◆ **Direction**
Reproduce the material below word for word, from its very start through the line containing "click(884, 570)".

## BEGIN

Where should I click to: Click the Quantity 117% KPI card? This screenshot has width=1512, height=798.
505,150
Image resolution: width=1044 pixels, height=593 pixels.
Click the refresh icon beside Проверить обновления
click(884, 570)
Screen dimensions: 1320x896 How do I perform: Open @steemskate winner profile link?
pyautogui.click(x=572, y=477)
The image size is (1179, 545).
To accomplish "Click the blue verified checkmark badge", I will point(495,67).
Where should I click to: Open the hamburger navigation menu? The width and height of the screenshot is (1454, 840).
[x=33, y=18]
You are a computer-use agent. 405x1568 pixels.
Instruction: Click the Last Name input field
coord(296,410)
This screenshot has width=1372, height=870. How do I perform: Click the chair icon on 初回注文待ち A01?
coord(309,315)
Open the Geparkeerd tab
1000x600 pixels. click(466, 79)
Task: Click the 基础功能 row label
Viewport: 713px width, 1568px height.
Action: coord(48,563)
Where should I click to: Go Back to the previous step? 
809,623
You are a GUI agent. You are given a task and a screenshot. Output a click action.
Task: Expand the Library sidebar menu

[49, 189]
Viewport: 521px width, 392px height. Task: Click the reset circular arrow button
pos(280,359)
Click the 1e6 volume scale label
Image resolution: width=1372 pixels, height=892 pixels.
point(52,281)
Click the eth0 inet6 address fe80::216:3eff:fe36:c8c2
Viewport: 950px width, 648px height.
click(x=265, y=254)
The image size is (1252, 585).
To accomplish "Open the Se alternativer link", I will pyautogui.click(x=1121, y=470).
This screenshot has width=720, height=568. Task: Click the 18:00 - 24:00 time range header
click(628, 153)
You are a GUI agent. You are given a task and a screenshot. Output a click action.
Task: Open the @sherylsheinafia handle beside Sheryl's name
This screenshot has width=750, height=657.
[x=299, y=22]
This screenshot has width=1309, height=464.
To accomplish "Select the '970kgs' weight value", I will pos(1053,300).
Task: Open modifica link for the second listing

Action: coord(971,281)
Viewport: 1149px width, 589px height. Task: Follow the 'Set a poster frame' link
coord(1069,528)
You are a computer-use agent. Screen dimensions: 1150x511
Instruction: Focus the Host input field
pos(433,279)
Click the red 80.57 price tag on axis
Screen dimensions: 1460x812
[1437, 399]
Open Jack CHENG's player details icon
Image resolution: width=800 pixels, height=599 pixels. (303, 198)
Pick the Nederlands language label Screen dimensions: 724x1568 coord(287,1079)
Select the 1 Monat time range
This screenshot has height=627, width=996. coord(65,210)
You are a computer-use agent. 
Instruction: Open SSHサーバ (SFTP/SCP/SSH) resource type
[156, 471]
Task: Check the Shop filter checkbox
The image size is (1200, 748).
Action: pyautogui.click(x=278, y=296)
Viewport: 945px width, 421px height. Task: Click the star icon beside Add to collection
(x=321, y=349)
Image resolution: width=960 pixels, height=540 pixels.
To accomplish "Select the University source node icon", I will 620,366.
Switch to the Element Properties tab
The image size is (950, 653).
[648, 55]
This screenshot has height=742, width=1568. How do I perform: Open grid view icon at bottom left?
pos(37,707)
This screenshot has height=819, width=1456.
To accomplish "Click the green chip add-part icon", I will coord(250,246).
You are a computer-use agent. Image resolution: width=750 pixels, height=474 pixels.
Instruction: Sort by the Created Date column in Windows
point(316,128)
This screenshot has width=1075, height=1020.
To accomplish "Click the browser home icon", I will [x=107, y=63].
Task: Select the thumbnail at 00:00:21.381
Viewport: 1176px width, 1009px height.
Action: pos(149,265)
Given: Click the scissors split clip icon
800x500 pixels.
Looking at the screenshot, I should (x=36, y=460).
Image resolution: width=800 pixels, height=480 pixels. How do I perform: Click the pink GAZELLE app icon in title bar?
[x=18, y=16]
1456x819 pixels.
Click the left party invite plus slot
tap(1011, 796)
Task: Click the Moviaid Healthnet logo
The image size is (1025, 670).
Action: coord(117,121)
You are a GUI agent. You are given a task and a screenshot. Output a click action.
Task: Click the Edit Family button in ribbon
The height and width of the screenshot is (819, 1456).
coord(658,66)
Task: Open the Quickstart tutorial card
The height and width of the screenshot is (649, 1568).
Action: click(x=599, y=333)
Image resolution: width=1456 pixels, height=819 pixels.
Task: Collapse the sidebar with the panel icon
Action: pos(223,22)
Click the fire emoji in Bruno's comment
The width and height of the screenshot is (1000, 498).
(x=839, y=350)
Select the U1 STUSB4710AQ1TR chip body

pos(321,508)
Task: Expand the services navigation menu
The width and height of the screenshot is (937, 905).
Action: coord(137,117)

## END

◆ **Response**
Where should I click to: Click the Quantity 117% KPI card? This screenshot has width=1512, height=798.
505,150
Image resolution: width=1044 pixels, height=593 pixels.
Click the refresh icon beside Проверить обновления
click(884, 570)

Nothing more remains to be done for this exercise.